For a long time, I felt like many of my efforts fell flat. I didn't ever really put myself or my talents "out there" for fear of failure. I couldn't ever seem to catch up, I couldn't keep up with the Joneses or even with myself. I suffered from depression. If anybody has ever had depression, you know how inadequate you feel, and how getting up in the morning feels like such a chore, because you already know how the day is going to end. Not many points on your scoreboard.
Because of this, I tried to overcompensate. I wanted my kids to be extra awesome so it looked like I knew what I was doing. I hammered home points or lectures I felt were necessary, I came down hard on them, but then backed away because I didn't want to "damage" them by having to face harsh consequences. I am a really good threatener. When my kids would act out, rebel, lie, or anything like that, I would take it personally. "They had no reason to do that... I don't run a prison here, so why would they do that to me?" I felt like it was more evidence that I wasn't parenting up to snuff. So I became more relaxed. Didn't force homework. If they said they didn't have any, they didn't have any. You weren't were you said where you were going to be? Ok, well, when you get home, you better think long and hard about why it upsets me and never do that again. You don't feel like doing something? Ok, I understand. I wouldn't want to do it when I was your age either, so I'll do it for you.
Talk about setting yourself (and your kids) up for failure!
Now, one thing I have learned is that when you don't feel good about yourself, people can sniff it out like bad garbage. And they are usually willing to keep perpetuating those lies, because it takes the guilt off of themselves. I felt the need to prove my worth even more, even if I was just trying to convince myself of it. I tried to be kinder, more forgiving, relax some of my moral beliefs, and what ended up happening was me getting walked all over and I still took the blame. I was growing resentful of everybody, because I felt like every decision was being criticized, and I could never win. If I had a multiple choice, I always picked the wrong one! And believe me, I was hearing it. Once decision would disappoint someone, but the same decision would disappoint someone else for another reason. I was living way too much for everybody else, and now I know the term as "codependence." Bring on the psycho-babble!
Last year, after what has seemed like a hellacious few years, I decided I had so many good things in my life, that I didn't want to dwell in the past, but I didn't know how NOT to.
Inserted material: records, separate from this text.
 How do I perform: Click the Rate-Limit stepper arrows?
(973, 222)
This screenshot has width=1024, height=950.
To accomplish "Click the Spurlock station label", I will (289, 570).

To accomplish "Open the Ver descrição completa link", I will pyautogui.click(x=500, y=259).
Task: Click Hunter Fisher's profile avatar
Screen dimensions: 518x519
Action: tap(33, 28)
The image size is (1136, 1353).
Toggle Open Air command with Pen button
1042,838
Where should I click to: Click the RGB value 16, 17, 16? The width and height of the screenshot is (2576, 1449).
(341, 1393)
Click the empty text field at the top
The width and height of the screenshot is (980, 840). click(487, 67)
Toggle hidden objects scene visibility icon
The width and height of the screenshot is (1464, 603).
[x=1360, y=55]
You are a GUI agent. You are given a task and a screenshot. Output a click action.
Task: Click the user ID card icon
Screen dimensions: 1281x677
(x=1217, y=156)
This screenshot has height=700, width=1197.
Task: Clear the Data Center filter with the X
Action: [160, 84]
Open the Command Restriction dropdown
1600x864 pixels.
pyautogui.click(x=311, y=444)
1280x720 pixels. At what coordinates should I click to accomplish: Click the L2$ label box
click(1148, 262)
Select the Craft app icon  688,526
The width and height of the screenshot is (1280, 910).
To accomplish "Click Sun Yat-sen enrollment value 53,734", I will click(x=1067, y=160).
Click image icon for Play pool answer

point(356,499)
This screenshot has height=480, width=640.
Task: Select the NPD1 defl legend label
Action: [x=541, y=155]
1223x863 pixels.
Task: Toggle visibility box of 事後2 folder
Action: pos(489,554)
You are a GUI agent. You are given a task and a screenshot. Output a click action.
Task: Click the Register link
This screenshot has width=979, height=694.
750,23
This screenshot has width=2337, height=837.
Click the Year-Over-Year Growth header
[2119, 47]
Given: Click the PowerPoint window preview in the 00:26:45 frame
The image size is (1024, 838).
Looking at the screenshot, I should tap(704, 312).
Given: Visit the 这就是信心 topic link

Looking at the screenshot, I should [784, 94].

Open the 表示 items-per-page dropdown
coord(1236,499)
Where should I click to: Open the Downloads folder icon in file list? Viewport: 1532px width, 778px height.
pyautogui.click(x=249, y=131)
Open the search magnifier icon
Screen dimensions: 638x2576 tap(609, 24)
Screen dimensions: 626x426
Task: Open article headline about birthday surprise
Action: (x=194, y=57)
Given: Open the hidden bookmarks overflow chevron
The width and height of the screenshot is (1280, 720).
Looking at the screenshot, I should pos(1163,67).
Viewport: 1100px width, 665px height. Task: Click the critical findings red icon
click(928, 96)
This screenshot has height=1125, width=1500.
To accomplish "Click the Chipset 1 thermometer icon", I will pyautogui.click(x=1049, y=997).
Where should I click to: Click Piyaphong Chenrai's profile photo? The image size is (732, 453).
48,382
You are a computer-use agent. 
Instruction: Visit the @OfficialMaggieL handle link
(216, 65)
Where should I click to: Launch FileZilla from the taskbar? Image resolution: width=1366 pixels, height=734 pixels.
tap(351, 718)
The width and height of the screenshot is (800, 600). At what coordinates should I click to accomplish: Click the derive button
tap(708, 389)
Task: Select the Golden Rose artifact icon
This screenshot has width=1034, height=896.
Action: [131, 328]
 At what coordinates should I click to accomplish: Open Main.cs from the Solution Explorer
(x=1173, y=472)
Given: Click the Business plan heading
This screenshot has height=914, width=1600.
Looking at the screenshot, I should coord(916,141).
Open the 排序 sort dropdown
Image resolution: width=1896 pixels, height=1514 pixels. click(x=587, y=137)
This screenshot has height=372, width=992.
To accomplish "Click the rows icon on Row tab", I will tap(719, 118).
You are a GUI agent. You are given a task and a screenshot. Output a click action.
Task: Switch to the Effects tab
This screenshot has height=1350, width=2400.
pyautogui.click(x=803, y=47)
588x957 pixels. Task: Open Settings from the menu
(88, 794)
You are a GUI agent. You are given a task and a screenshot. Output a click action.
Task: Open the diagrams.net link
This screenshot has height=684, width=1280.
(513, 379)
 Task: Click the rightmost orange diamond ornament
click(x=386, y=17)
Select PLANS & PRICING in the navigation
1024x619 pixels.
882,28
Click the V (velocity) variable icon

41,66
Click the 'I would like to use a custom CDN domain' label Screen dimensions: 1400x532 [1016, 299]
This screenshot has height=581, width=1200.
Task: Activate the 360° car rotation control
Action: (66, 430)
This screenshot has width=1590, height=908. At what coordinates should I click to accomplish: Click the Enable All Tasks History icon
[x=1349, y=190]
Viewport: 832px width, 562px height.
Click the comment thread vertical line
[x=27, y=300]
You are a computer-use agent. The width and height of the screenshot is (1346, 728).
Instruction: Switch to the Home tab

I knelt again. I went to a lady that helped me in so many ways. She brought very vividly to my mind my role in my unhappiness. She didn't do it out of anger or frustration, but out of a very willing spirit to help and uplift.
A talk came to my mind from John Bytheway called ""What's In Your Backpack?" I imagined myself following people around, picking the rocks out of their packs in an effort to lessen their burdens, but I was tossing them into my own. Someone was angry? I stuffed one in my pack. Someone carried guilt? I stuffed a rock. Every insult hurled my way, I was picking up another stone and adding it to my heavy load. I was so weighed down and was upset at God for making me suffer so much, but then I imagined Him looking at me, saying, "You're the one picking them up." He had given me and everyone else a way to deal with our heartaches, but I wasn't letting Him help me shoulder my own trials and I had become angry at HIM. Visually taking the rocks out of my pack and putting them at His feet was a lot harder than you would think, but the relief I found after doing so was empowering! I started to view Him differently and also the people around me. I started to view ME differently.
I have had 3 children that have had serious medical issues at some point. I have spent more time in hospitals than I ever care to spend. I hold together pretty well, and then one day, I lose all hope and all progress. The past week for me has been trying, mentally and spiritually. Sitting down to write this today helped me to remember what direction I'm headed after being in the blender. I'm stressed out, worrying about bills, about homework that didn't get turned in, the funky smell in the house I can't find, the crafts I'm supposed to get done, about the 30 pounds I want to lose, about Christmas, about how I feel like I'm getting steady once again
and December 5 is closing in on me fast, about watching another child struggle for his life in front of my eyes, about being his nurse, and about the guilt I feel that people are bringing my family dinner but I'm terribly relieved to not have to cook... just to name a few.
I'm realizing that I've started to weigh myself down with these things and I'm frustrated that I can't run like I want to, so I'm going to unload my pack and start over, ready to hike again tomorrow!